Самый утонченный и болезненно чуткий из современных русских художников С. Ю. Судейкин, приехавший в Грузию весной, когда Тифлис так полон очарования для каждого нового посетителя, – встретил здесь трогательный и сердечный прием. И когда ему предложили заняться росписью будущего дома грузинских собратьев по искусству, – он с какой-то исключительной любовью и энтузиазмом взялся за эту работу. Она и сама по себе была по душе этому прекрасному художнику, мечтающему о грандиозных формах искусства, о росписи храмов искусства, общественных зданий и т. д. Друзья художника, следившие за его трудом, изумлялись его настойчивости, терпению и подъему, с которым он работал. Его заставали за работой ночью в 3-4 часа, и сам он говорил, что с особым подъемом делает эту работу.

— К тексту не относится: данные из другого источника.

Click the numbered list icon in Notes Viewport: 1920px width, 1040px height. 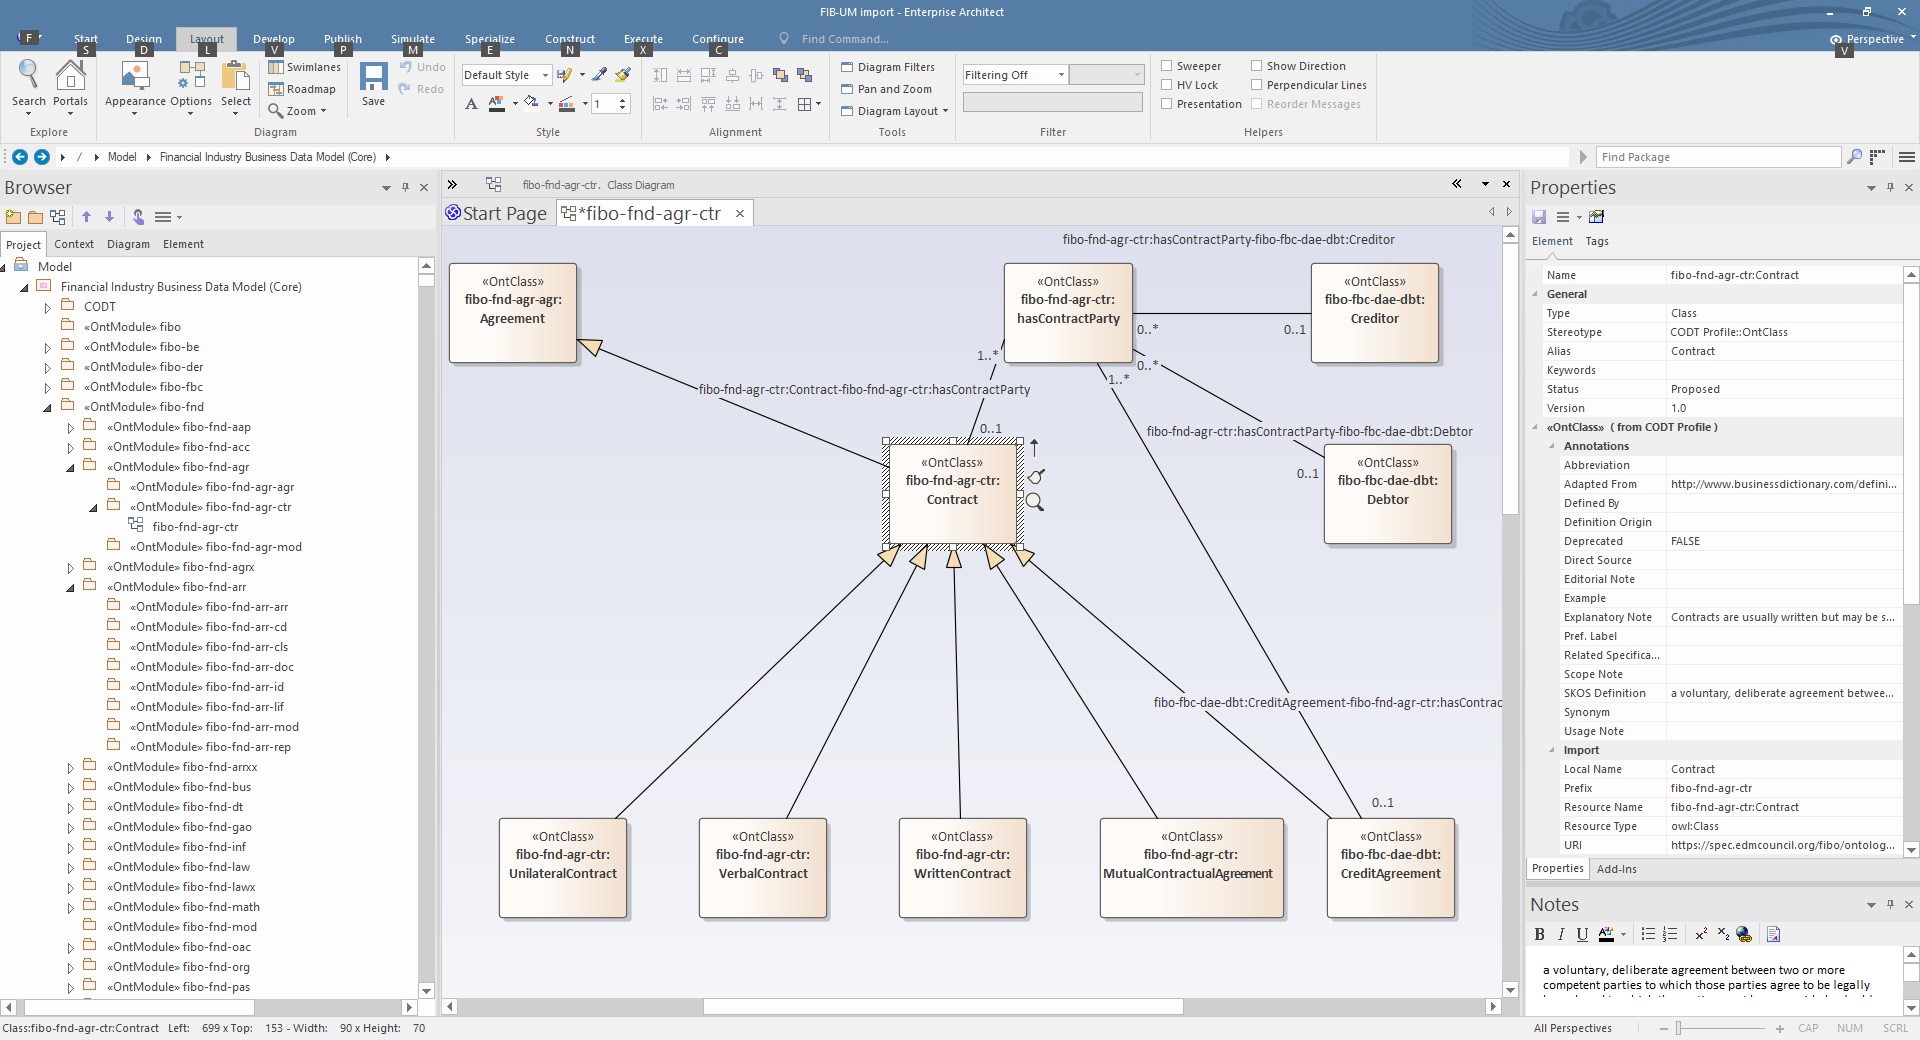[x=1671, y=934]
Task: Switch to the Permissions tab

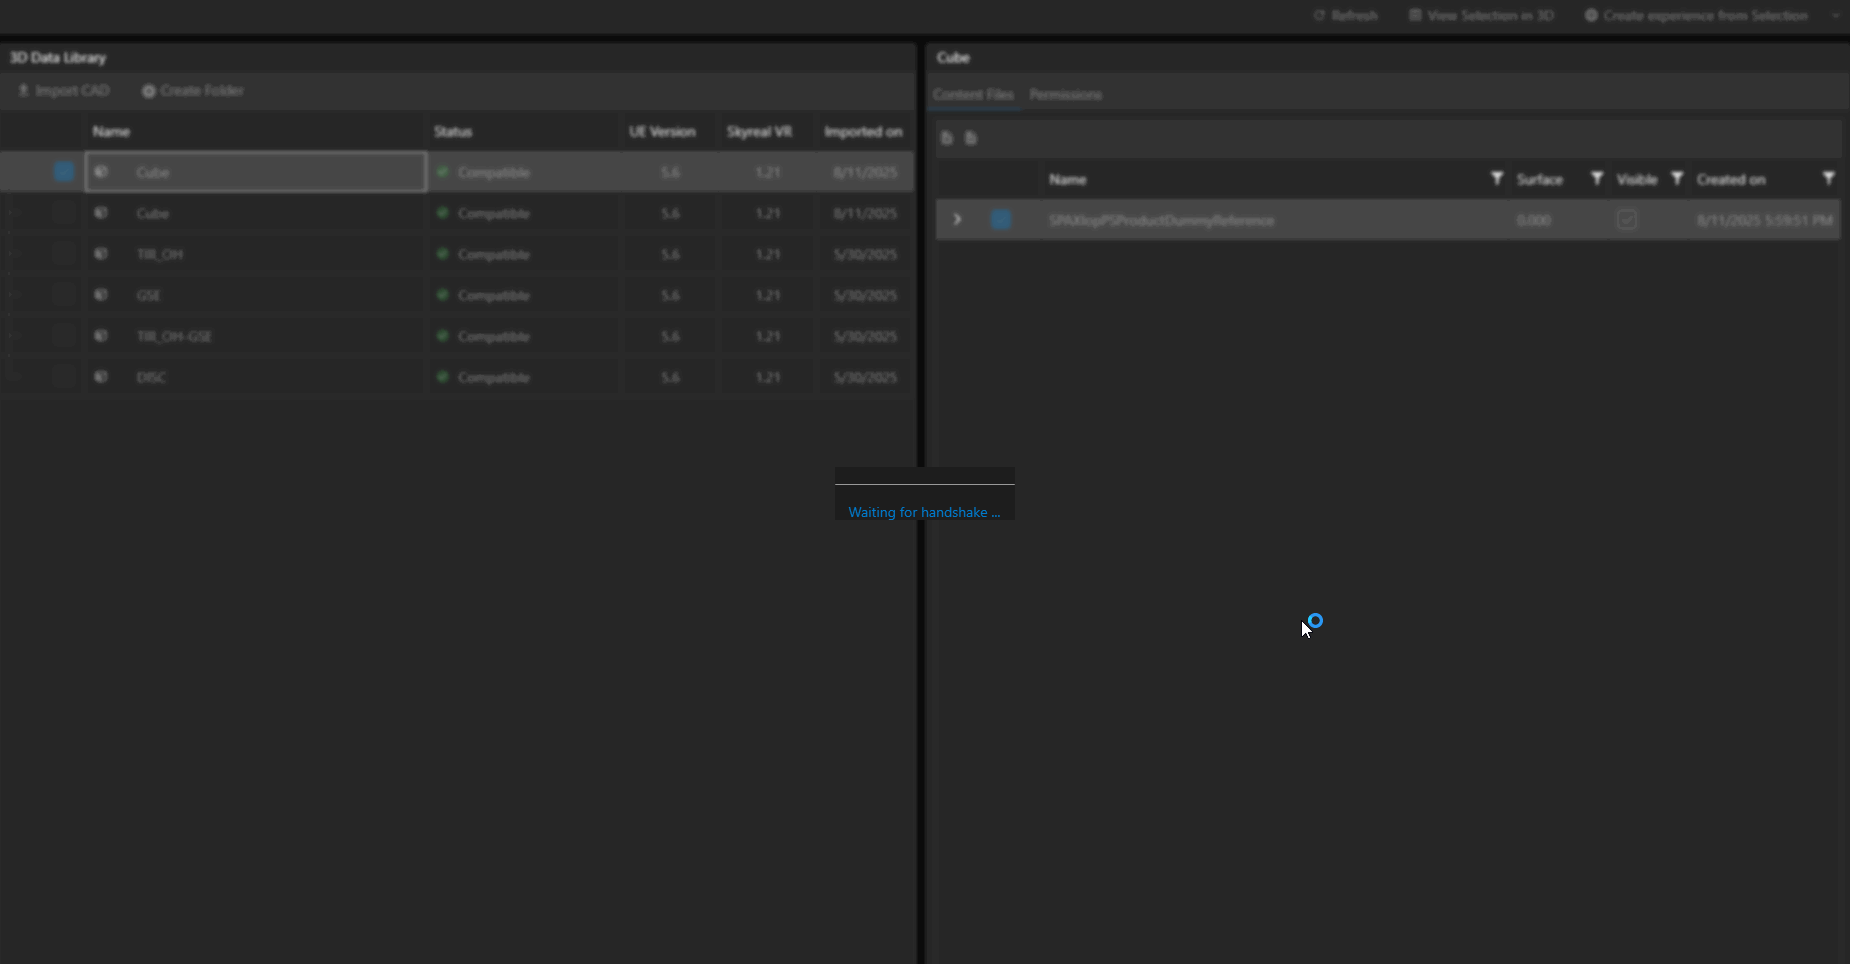Action: [1064, 94]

С. Ю. Судейкин – один из немногих художественных гениев, в котором огромное дарование гармонич-но сочетается с замечательной дисциплинированностью, любовью к работе и усидчивостью. «Если мне нужно будет расписать все улицы Тифлиса, – говорил он мне однажды, – я это сделаю непременно, даже под обстрелом неприятеля.»

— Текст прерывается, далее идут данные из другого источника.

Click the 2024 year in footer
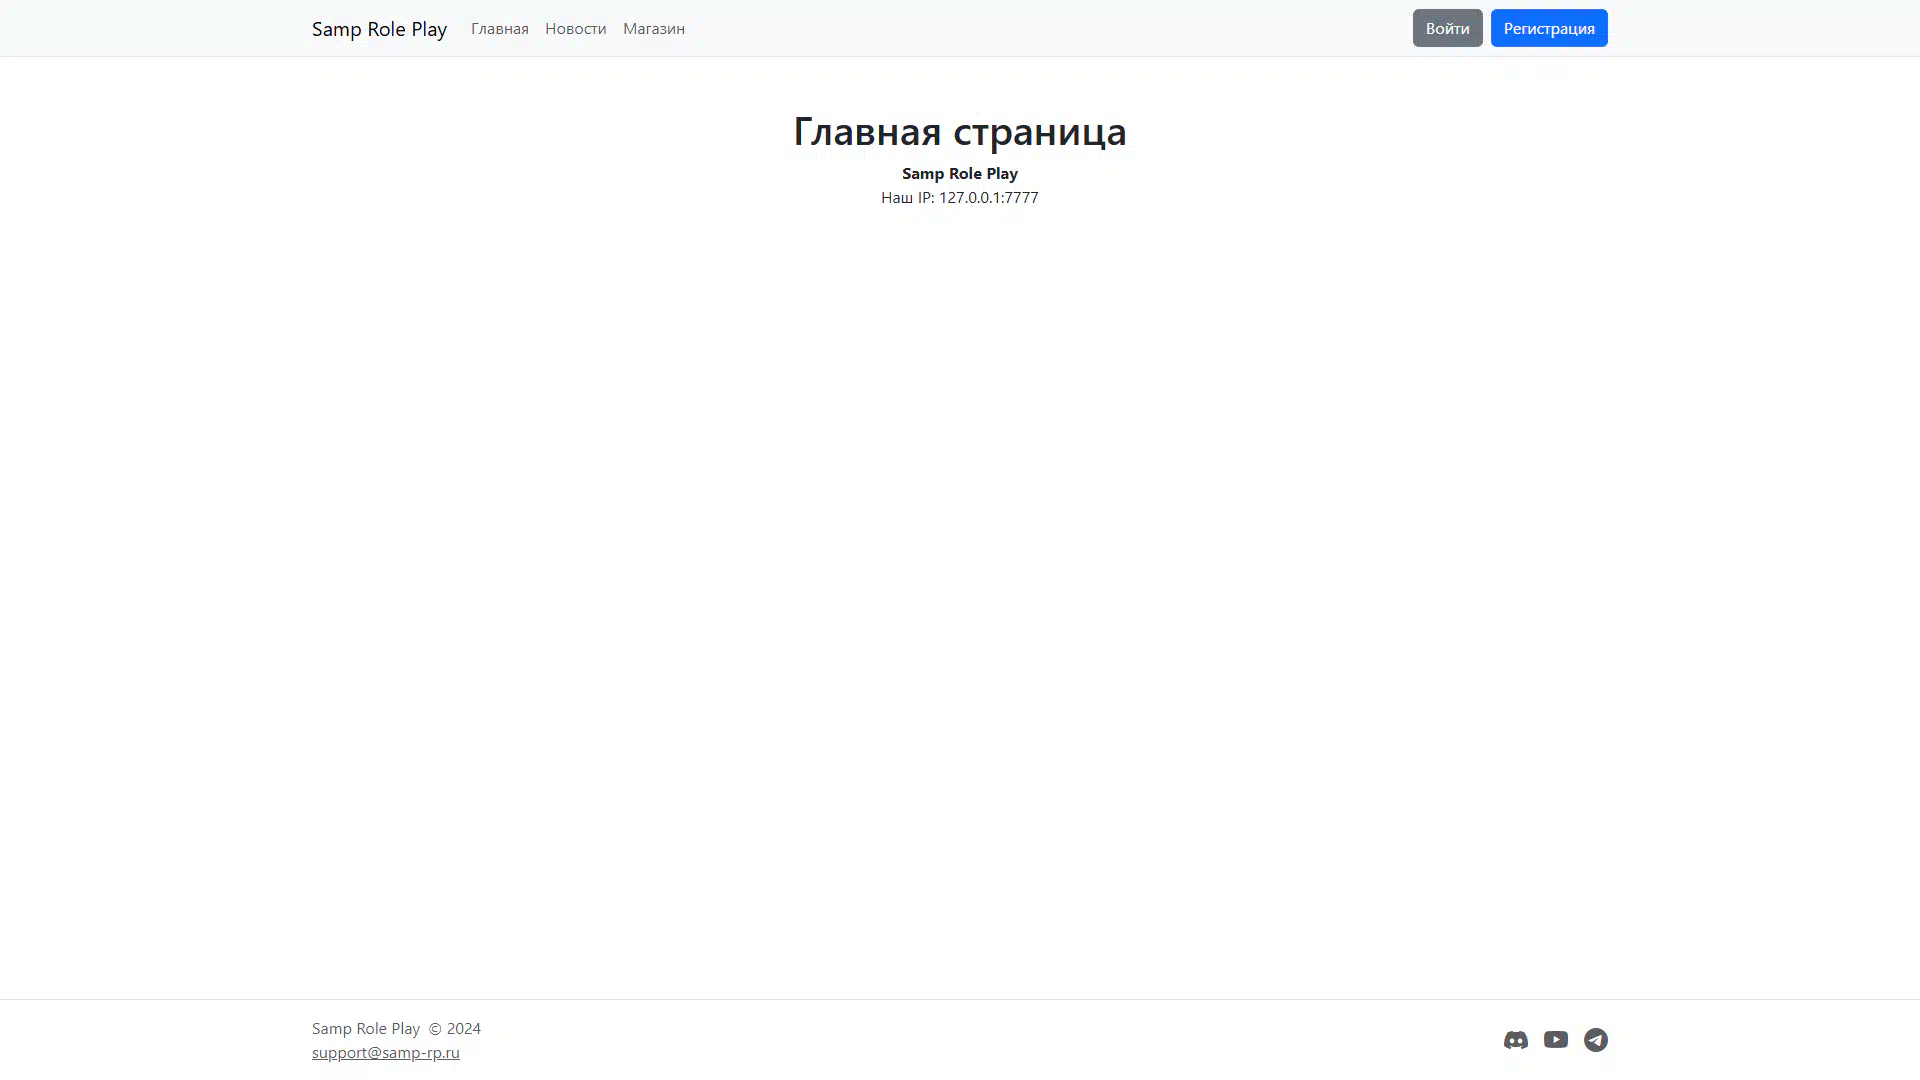The image size is (1920, 1080). click(463, 1028)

И вот, уезжая из Тифлиса, Судейкин оставил на память о себе своим друзьям художественный памятник – изумительную роспись, равной которой по художественной ценности Тифлис не имеет. Но, к сожалению, менее всего этим зданием пользуются те, для кого работал Судейкин. В здании «Химериони» еще весною воцарилось какое-то отвратительное и жалкое кабаре с румынским оркестром, потом остался только ресторан. Но больше всего обидно становится при мысли о том, что тонкое благородное творчество Судейкина, этот памятник искусства, сделанный с такой любовью к грузинским поэтам и художникам, образы которых запечатлены художником в росписи – будут забрасывать окурками, обливать остатками вина, и будет предметом издевательства курящих компаний.
Когда Судейкин узнал о том, что «Химериони» превратился в кабаре, он заболел от огорчения и в его присутствии просил не упоминать этого названия.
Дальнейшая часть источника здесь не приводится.